> Directions
Each line from the one containing "O Instituto (73, 978)" to the last line of the listing below must be reproduced exactly, and nothing more.

> Provided records
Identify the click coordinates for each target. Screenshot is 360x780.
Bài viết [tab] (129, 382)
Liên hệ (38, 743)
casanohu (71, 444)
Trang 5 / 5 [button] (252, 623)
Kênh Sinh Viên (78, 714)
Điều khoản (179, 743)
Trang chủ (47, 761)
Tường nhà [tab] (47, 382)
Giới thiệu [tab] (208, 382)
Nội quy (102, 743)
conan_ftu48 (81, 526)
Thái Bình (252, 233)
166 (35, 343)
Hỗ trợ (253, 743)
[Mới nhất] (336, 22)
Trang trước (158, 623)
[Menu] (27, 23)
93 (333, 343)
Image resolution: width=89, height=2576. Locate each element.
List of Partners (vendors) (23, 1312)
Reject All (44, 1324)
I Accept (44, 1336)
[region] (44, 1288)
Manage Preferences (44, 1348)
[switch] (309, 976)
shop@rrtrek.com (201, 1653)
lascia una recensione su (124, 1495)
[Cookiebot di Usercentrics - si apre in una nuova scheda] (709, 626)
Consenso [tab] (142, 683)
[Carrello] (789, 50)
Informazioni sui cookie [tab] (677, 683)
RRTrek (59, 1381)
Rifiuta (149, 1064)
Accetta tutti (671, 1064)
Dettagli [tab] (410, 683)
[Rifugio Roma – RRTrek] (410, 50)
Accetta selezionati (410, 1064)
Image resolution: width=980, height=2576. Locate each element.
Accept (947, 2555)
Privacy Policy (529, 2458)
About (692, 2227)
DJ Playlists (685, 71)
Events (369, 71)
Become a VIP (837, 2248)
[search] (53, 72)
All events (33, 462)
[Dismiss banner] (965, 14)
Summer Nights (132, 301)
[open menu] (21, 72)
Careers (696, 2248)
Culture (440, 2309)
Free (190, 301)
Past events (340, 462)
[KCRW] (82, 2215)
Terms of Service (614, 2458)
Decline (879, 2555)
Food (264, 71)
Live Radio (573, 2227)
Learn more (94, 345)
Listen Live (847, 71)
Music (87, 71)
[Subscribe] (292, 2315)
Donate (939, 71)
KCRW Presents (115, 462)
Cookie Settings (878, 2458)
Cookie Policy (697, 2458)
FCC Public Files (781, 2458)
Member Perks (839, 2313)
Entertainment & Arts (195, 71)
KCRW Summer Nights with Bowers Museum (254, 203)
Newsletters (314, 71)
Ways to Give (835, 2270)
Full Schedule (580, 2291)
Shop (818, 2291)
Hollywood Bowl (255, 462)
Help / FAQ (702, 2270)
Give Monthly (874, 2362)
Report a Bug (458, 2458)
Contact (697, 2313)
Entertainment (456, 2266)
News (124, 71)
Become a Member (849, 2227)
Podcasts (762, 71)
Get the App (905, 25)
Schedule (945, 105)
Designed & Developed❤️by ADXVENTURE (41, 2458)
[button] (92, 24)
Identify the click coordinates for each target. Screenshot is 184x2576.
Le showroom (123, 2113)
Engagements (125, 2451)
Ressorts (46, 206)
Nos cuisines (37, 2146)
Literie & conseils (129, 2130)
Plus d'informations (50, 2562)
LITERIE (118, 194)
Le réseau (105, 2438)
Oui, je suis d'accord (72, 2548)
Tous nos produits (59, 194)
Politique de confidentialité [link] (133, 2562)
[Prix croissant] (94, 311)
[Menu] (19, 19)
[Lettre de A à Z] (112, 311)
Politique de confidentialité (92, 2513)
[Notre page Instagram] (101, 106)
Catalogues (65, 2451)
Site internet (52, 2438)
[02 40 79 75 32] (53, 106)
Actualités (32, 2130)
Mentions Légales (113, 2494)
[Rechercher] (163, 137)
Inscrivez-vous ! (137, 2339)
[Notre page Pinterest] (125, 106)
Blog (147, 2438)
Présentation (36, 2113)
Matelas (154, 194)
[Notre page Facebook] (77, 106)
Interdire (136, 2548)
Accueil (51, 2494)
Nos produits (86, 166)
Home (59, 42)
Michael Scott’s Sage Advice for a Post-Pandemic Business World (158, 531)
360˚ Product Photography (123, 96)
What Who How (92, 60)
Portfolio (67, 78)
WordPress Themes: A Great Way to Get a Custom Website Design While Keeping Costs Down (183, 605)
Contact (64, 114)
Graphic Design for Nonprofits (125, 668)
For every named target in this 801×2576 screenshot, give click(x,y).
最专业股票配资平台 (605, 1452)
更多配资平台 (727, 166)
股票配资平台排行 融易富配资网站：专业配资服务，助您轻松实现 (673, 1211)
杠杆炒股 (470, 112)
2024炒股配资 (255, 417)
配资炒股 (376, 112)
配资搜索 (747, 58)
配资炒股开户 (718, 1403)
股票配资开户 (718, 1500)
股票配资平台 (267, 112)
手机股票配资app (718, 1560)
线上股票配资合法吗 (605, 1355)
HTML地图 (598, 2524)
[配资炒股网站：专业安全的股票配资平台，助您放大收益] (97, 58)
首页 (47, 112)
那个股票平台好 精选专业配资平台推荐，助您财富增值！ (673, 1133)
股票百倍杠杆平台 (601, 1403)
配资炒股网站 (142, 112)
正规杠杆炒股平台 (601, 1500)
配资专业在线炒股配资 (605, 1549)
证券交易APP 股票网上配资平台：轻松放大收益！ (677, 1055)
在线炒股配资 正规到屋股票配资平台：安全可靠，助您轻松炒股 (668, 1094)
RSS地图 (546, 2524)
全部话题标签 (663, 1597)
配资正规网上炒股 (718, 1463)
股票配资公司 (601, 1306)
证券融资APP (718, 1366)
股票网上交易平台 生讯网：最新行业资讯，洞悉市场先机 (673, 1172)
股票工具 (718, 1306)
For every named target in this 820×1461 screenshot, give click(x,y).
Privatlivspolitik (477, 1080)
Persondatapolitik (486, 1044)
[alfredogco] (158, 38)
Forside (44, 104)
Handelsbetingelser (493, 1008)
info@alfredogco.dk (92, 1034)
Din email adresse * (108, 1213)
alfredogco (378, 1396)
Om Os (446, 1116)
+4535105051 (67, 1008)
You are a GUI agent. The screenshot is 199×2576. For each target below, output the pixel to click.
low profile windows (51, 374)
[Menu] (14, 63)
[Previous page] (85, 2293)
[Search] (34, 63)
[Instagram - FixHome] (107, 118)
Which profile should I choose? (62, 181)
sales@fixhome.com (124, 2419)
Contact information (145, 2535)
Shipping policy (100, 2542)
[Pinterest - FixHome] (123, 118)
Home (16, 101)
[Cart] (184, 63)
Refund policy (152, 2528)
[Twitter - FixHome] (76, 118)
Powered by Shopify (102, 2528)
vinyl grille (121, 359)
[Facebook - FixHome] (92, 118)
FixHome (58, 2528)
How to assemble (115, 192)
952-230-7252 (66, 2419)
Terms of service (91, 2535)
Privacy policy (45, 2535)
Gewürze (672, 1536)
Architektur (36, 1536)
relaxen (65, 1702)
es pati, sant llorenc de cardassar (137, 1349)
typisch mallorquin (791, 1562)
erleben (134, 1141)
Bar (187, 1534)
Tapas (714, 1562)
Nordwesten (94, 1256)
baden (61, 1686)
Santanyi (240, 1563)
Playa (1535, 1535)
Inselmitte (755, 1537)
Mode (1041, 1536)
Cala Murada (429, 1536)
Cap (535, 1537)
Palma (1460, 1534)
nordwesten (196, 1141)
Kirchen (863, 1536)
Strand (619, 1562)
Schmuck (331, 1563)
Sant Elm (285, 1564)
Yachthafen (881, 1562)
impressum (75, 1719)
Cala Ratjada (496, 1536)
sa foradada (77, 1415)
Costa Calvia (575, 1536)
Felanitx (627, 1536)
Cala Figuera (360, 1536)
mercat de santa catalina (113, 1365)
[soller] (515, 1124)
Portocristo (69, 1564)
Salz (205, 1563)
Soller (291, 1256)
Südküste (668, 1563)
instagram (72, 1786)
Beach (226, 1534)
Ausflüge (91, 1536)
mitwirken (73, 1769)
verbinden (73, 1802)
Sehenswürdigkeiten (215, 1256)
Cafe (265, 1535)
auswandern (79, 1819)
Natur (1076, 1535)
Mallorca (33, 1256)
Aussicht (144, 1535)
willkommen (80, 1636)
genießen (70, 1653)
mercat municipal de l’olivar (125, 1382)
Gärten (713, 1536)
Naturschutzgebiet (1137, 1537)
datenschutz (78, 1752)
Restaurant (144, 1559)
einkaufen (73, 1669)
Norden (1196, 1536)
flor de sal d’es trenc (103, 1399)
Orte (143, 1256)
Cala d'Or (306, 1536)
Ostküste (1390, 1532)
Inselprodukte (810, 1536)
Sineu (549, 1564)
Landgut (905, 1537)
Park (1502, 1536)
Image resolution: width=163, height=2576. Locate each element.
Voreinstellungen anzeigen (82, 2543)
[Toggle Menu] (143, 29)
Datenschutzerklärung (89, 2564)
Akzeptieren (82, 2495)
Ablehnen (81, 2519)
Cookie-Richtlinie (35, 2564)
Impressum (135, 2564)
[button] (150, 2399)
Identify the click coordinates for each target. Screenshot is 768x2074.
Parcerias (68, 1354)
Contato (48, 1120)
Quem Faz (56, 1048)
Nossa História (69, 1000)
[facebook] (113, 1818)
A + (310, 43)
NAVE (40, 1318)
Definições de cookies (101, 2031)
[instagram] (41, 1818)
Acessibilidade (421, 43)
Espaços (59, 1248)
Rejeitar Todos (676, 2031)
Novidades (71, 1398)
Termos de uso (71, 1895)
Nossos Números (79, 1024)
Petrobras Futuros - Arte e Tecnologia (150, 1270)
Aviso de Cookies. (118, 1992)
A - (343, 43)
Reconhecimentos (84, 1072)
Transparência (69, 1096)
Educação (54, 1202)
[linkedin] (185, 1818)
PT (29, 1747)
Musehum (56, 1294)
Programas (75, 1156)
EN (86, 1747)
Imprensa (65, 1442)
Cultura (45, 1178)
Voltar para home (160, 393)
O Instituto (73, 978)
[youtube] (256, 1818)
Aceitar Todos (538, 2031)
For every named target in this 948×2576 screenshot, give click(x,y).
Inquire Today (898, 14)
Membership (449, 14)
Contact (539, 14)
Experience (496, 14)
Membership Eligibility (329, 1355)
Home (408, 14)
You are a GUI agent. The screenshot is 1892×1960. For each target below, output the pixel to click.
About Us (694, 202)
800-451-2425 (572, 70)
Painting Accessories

> Solution to this problem
O Instituto (73, 978)
[youtube] (256, 1818)
Aceitar Todos (538, 2031)
For every named target in this 948×2576 screenshot, give click(x,y).
Inquire Today (898, 14)
Membership (449, 14)
Contact (539, 14)
Experience (496, 14)
Membership Eligibility (329, 1355)
Home (408, 14)
You are a GUI agent. The screenshot is 1892×1960. For each target below, output the pixel to click.
About Us (694, 202)
800-451-2425 (572, 70)
Painting Accessories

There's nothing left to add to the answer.